* Start *

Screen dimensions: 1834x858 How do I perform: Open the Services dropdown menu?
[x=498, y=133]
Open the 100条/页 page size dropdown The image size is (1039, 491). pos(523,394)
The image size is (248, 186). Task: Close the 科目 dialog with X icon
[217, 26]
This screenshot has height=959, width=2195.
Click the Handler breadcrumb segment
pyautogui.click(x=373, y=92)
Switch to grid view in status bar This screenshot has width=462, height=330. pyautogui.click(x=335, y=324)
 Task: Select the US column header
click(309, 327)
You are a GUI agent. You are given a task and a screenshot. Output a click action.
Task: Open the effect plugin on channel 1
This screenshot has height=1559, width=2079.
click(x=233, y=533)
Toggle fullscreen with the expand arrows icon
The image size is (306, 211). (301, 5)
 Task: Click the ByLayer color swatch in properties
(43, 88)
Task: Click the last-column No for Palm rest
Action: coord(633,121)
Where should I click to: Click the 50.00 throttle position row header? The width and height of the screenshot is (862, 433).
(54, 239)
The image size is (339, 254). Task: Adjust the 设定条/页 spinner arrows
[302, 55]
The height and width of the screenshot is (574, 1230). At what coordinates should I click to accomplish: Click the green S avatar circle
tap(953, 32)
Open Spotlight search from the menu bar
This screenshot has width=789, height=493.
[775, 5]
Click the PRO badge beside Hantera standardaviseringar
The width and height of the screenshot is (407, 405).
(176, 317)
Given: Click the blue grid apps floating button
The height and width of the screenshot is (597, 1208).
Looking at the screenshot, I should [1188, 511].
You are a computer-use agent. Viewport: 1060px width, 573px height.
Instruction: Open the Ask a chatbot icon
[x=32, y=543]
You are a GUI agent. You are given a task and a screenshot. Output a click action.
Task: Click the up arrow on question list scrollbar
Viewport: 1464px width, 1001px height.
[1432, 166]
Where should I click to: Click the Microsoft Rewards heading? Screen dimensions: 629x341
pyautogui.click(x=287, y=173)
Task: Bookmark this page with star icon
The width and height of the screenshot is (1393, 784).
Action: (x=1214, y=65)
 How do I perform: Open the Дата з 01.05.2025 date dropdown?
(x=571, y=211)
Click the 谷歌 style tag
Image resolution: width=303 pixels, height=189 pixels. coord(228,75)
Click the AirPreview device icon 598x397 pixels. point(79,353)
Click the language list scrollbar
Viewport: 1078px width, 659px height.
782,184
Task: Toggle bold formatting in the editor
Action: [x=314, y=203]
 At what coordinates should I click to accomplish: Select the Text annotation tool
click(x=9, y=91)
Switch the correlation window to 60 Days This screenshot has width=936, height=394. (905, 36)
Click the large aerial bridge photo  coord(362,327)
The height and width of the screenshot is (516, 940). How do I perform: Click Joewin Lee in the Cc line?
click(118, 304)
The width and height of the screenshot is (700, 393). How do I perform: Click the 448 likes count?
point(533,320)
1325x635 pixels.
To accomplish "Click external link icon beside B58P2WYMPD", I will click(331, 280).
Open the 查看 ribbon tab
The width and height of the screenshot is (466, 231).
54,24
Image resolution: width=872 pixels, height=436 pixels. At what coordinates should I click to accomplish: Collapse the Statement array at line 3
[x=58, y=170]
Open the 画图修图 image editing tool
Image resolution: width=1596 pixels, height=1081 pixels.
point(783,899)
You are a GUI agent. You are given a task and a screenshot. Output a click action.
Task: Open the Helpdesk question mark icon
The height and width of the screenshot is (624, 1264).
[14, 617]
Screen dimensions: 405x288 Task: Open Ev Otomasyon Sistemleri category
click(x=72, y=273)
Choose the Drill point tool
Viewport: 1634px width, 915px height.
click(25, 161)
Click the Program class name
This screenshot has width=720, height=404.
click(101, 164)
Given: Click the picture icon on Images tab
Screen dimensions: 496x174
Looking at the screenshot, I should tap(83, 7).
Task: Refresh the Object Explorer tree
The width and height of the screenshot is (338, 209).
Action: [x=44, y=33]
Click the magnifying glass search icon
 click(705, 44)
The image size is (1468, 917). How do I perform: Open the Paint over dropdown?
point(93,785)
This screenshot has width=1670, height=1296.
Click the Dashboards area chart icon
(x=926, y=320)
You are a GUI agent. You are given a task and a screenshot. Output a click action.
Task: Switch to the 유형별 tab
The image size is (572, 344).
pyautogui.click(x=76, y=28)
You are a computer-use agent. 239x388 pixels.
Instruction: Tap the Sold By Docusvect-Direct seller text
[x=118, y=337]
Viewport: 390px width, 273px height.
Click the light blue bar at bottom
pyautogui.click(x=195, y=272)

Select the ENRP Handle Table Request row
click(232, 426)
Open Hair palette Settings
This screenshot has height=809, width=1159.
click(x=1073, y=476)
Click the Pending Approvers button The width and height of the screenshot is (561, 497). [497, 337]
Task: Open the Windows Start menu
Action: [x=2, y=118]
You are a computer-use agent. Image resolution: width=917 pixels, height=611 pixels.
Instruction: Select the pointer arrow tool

* End *

» Problem to work on: Please give again the listing from the line containing "Select the ENRP Handle Table Request row" through the line containing "Action: [x=2, y=118]", and only those lines.

» Exercise result:
Select the ENRP Handle Table Request row
click(232, 426)
Open Hair palette Settings
This screenshot has height=809, width=1159.
click(x=1073, y=476)
Click the Pending Approvers button The width and height of the screenshot is (561, 497). [497, 337]
Task: Open the Windows Start menu
Action: [x=2, y=118]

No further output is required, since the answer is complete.